Ken Thompson's Reflections on Trusting Trust paper explored a related idea decades ago. A compiler could take clean source code, inject malicious behavior during compilation, and conceal the injection. Every tool in the chain would have to be trusted. We saw this with the XZ Utils backdoor, where an attacker spent two years gaining trust as a maintainer before injecting malicious code into a compression library used across the internet. A single researcher at Microsoft caught it by noticing a minor test fluctuation.

AI code review is just AI protecting against AI. If the agent writing the code and the agent reviewing the code share the same fundamental limitations around authorization and security, you haven't actually added a meaningful check. You've added the appearance of one.

What we recommend

Recognize which paradigm you're operating in. Personal assistant, sanctioned assistant, or digital workforce each carry different implications for authorization. From an ease-of-use perspective, impersonation wins. From a security perspective, giving agents their own non-human identities and locking them down with fine-grained permissions is the strongest approach. From an accountability perspective, attenuating a specific user's permissions is the best balance.
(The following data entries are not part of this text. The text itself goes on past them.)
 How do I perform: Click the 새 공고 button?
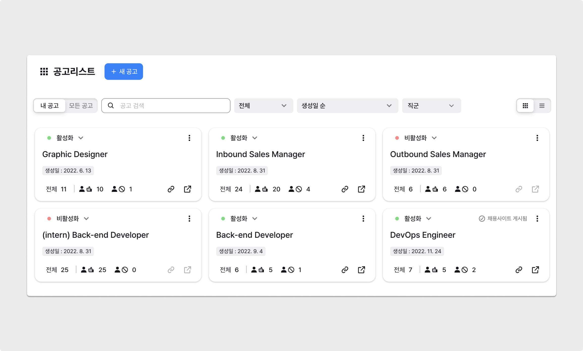124,72
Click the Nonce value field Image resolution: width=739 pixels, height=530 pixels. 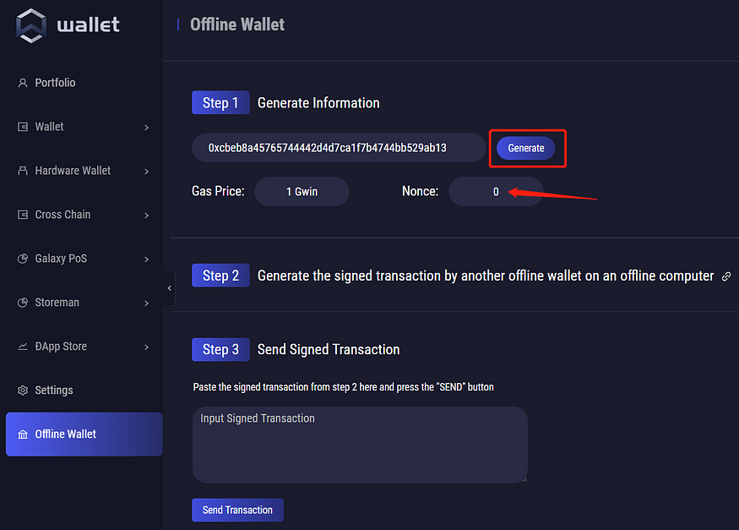coord(496,192)
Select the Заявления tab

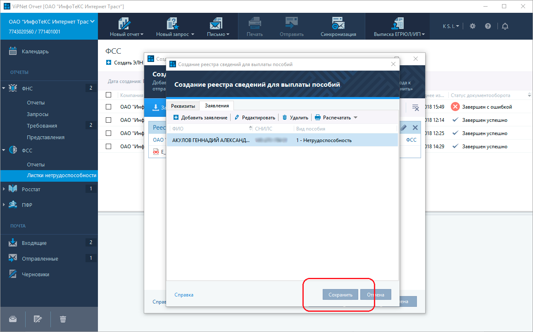click(x=217, y=106)
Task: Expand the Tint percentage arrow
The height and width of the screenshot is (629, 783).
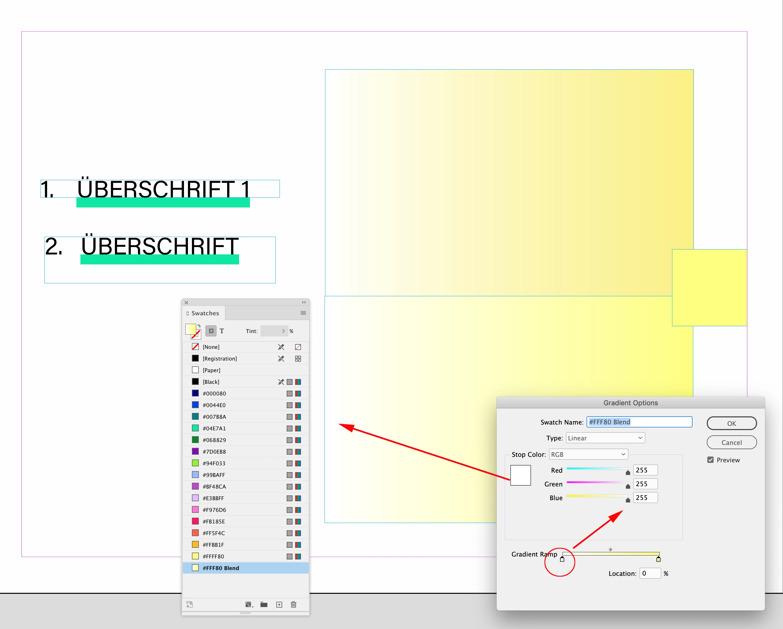Action: (x=283, y=331)
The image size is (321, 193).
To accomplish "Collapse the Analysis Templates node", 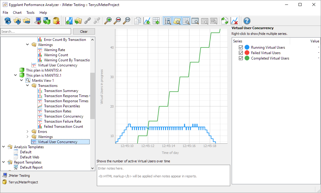I will pyautogui.click(x=4, y=147).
Treat agents like interns. They're capable and well-meaning, but they sometimes lose the plot. They need guidance, frequent check-ins, and limited blast radius. Smaller, well-scoped tasks succeed far more often than broad mandates.

And be skeptical of anyone who tells you how to do AI correctly. Most of them are selling something. That includes us.

FAQ

Can I just use OAuth scopes to control what my agents do?

Standard OAuth scopes are too broad for most agent use cases. A scope like files:read grants access to all files, when you need something like "read documents in this specific project folder for the next 30 minutes." Fine-grained authorization systems built on relationship-based access control (ReBAC) can express those kinds of boundaries. OAuth handles authentication well, but the authorization layer needs to be more granular.

What's the difference between authentication and authorization for agents?

Authentication answers "who is this agent?" Authorization answers "what is this agent allowed to do?" Protocols like MCP and A2A have made progress on the authentication side, but authorization is still largely left as an exercise for the implementer. That gap is one of the primary blockers to deploying agents safely at scale.

How do I handle permissions when an agent needs to do something it wasn't originally provisioned for?

This is one of the harder problems in agent authorization. Agents are non-deterministic and may find valid paths to solving a problem that you didn't anticipate at deployment time. The best approach is to combine fine-grained permissions with monitoring and a process for updating the agent's authorization profile over time. Some teams implement human-in-the-loop approval for actions that fall outside the agent's current permissions.

Should every agent get its own identity?

Not necessarily. It depends on the deployment paradigm. For coding agents running on your laptop, impersonation is fine. For agents deployed as part of your company's infrastructure that serve a function beyond any single person, a dedicated non-human identity makes more sense. The key consideration is what happens to the agent's capabilities when the associated human changes roles or leaves.

Is there a standard for agent authorization yet?

Not yet. MCP defines how agents interact with tools. A2A defines how agents interact with each other. Both recommend following authorization best practices, but neither enforces a specific model. The authorization layer is intentionally left as an implementation decision, which means the responsibility falls on teams building and deploying agents to get it right.